Letters of Rainer Maria Rilke

$3.50 Jane B. Greene and M. D. Herter NortonNORTON
THE career of Rainer Maria Rilke, one of modern Germany’s foremost lyric poets, was at once a struggle and a mission, as his letters testify. The letters in this volume, which supplements the already published Letters to a Young Poet and Wartime Letters, run from 1892 to 1910 and take the writer from his seventeenth to his thirty-fifth year.

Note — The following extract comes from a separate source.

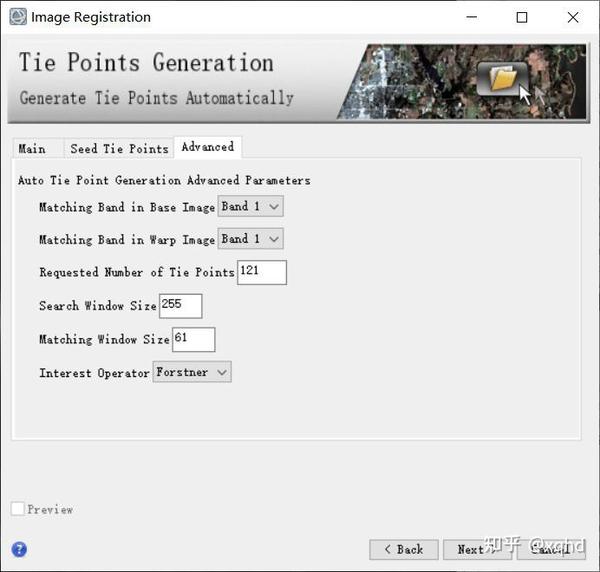Switch to the Main tab
The width and height of the screenshot is (600, 572).
[x=32, y=148]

They are addressed to his wife Clara and to many friends, including the sculptor Auguste Rodin, whose imperturbable creative absorption Rilke strove to emulate.
Separated from his wife and baby daughter by the poverty that prevented even the purchase of copies of his own published poems, Rilke became a pilgrim; he roved from the artists’ colony at Worpswede to Paris, to Rome, where the Italian spring made him long for the subtler northern climate, and so onward, seeking and seldom finding the place and mood wherein to create through his poems “that being, which only the deepest art is able to produce in deep hours, . . . that one thing which is not chance, that moment of eternity about which everything we think and do circles like birds about clock towers. . . .
His letters, in this edition finely translated and expertly annotated, are a record of his quest; they foreshadow and illumine his poetry. Yet a reader need not know Rilke’s poems to enjoy and to value the letters for their eloquence, their universal application, and their narrative.